Il rendersi promotori, sollecitatori, tutori di scritture auto e biografiche nel mondo infantile, adolescenziale, adulto - nella scuola, nei quartieri metropolitani, nei servizi socioassistenziali e sanitari, o per la popolazione anziana, e in ogni dove - significa sviluppare pensosità, intelligenze non solo autoreferenziali, occasioni di riflessione sulle esperienze umane più significative, sui momenti della storia cui sia partecipato, sulla quotidianità del vivere.
Scrivere e raccontare equivale soprattutto ad offrire a chiunque vi si cimenti con passione disinteressata, direttamente, o tramite un aiuto richiesto e ben accetto, un' occasione per ripensarsi, per non smarrirsi. Scrivere è riaccendere coscienza di sé e del mondo; è dimostrare che la memoria è una risorsa non astratta, ma materiale: è riconsegnare alle voci, alle parole, ai racconti una loro legittimazione sociale altrimenti condannata a scomparire.
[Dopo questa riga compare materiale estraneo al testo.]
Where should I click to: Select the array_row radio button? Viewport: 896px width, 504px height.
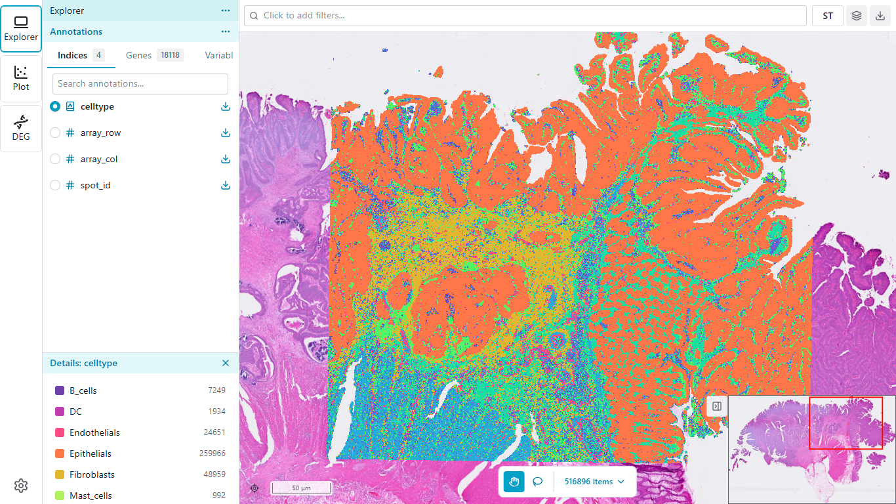point(55,133)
La scrittura autobiografica, in conclusione, quando sappia liberarsi da ogni sua possibile, atavica, natura edonistica e celebrativa, che pur tuttavia rappresenta una sorgente inesauribile per la ricerca storiografica, sociologica, antropologica, letteraria, psicoanalitica, può dunque divenire espressione e momento di comportamenti solidaristici più ispirati da etica sociale e generosità civile, specialmente quando il diritto a proteggere le memorie personali si incontri con la necessità sempre più urgente di non disperdere quelle di tutti.